Граф Никита Панин - Зинаида Чиркова
Шрифт:
Интервал:
Закладка:
— Слуга покорный, — сказал он молодому секретарю, — поздравляю вас с успехом комедии вашей…
Денис Иванович смутился и от души пожал руку Никите Ивановичу, — только вчера он читал своего «Бригадира» государыне, и вот уже разнеслись слухи о том при всем дворе…
— Благодарствую, — ответил он, — но едва ли можно говорить об успехе…
— Я вас уверяю, что ныне во всем Петергофе ни о чем другом не говорят, как о комедии и чтении вашем… Долго вы еще здесь пробудете?
Фонвизина привез к императрице граф Орлов, желая позабавить ее и вновь привлечь внимание к своей особе…
— Через несколько часов еду в город, — ответил Фонвизин.
— А мы с великим князем завтра, — сообщил Никита Иванович и, несколько смутясь, добавил: — Я еще хочу попросить вас, сударь… Его высочество желал бы весьма послушать ваше чтение, и для того, по приезде нашем в город, не умедлите ко мне явиться с вашею комедиею. Я представлю вас великому князю, и вы могли бы доставить ему удовольствие послушать вас…
— Не премину исполнить повеление ваше, — поклонился Фонвизин. — Почту за верх счастия моего иметь слушателями его императорское высочество и ваше сиятельство…
— Государыня похваляет сочинение ваше, — добавил Никита Иванович, — и все вообще довольны.
Фонвизин покраснел от удовольствия, но прибавил:
— Но я тогда только доволен буду совершенно, — сказал он, — когда ваше сиятельство удостоит меня своим покровительством…
Никита Иванович пристально взглянул на собеседника. Он знал, что у него уже есть сильный покровитель, хотя и отставленный от дел — граф Орлов.
— Мне будет очень приятно, — медленно, как всегда с расстановкой, произнес он, — если могу вам быть в чем-то полезен…
Фонвизин тоже пристально смотрел на Панина. Открытое лицо, доброта и честность, чистосердечие и незаурядный ум сразу же расположили Фонвизина…
Потом он вспоминал, что сердце его с этой минуты к Никите Ивановичу «привержено стало и как будто предчувствовало, что он будет мне первый и истинный благодетель»…
Молодой Фонвизин «не умедлил явиться» к Никите Ивановичу.
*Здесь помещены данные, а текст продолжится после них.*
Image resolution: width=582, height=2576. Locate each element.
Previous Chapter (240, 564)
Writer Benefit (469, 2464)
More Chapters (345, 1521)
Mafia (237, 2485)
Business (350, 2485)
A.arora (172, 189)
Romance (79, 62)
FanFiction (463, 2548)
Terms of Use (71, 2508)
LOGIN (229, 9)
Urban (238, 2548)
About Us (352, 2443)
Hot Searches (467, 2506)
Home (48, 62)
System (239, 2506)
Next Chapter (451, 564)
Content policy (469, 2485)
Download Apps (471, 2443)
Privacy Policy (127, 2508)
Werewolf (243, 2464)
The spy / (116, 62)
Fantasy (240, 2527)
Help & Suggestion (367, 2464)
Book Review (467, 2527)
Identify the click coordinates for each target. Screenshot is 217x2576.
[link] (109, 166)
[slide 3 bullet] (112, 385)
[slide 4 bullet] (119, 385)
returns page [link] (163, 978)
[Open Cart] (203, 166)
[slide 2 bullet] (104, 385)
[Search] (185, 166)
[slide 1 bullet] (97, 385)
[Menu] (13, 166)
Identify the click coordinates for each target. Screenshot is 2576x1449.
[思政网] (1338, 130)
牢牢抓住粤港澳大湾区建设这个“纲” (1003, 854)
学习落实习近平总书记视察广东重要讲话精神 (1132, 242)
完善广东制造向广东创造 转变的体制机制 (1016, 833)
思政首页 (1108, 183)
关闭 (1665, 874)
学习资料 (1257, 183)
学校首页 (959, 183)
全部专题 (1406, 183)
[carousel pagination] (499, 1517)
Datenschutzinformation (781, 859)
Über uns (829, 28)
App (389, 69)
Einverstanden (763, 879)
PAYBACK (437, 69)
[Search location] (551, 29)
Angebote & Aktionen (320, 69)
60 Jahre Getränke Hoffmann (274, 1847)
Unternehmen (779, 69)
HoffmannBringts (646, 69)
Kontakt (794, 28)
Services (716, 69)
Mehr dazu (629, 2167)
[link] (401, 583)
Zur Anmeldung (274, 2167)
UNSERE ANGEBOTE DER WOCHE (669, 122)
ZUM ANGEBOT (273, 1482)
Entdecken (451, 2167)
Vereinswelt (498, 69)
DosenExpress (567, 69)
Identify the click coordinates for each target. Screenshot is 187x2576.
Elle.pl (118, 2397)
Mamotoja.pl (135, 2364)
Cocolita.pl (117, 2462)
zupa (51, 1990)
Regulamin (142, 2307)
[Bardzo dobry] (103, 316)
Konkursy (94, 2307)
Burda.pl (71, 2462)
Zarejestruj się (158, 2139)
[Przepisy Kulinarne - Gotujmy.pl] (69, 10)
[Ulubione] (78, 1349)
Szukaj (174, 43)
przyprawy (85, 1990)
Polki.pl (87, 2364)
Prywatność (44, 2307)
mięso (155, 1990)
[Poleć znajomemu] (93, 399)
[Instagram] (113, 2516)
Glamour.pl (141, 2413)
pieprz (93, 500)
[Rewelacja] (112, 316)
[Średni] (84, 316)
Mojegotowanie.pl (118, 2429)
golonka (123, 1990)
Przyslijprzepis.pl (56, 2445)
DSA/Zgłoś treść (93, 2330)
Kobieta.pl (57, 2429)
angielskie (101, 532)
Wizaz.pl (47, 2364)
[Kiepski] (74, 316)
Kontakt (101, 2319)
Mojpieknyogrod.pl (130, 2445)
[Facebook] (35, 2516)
Раздобревший и постаревший Федот, едва ли не более важный, чем сам хозяин, тщательно завитой и напомаженный, в белых перчатках и лаковых штиблетах, доложил, что граф в антресолях и просил обождать…
В ту же минуту Фонвизина позвали к графу. Тот сидел за туалетом в ковровом шлафроке и извинился, что еще не одет и принимает его в таком виде.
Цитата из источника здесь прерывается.